#### DESCRIPTION OF THE TASK
The response must reproduce every record in full.

(Data entries)
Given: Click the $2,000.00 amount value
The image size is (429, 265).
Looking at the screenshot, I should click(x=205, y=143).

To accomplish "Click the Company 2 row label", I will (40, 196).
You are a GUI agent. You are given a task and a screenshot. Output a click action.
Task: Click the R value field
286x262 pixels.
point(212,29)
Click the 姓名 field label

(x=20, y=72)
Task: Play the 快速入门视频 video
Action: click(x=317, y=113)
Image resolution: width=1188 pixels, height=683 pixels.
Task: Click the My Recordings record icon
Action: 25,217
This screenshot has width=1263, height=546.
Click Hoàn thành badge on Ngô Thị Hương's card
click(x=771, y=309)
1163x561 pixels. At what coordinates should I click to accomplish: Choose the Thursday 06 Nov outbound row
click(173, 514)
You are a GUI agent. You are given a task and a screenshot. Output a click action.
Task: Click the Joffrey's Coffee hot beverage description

#### OUTPUT OF THE TASK
Given: Click the $2,000.00 amount value
The image size is (429, 265).
Looking at the screenshot, I should click(x=205, y=143).

To accomplish "Click the Company 2 row label", I will (40, 196).
You are a GUI agent. You are given a task and a screenshot. Output a click action.
Task: Click the R value field
286x262 pixels.
point(212,29)
Click the 姓名 field label

(x=20, y=72)
Task: Play the 快速入门视频 video
Action: click(x=317, y=113)
Image resolution: width=1188 pixels, height=683 pixels.
Task: Click the My Recordings record icon
Action: 25,217
This screenshot has width=1263, height=546.
Click Hoàn thành badge on Ngô Thị Hương's card
click(x=771, y=309)
1163x561 pixels. At what coordinates should I click to accomplish: Choose the Thursday 06 Nov outbound row
click(173, 514)
You are a GUI agent. You are given a task and a screenshot. Output a click action.
Task: Click the Joffrey's Coffee hot beverage description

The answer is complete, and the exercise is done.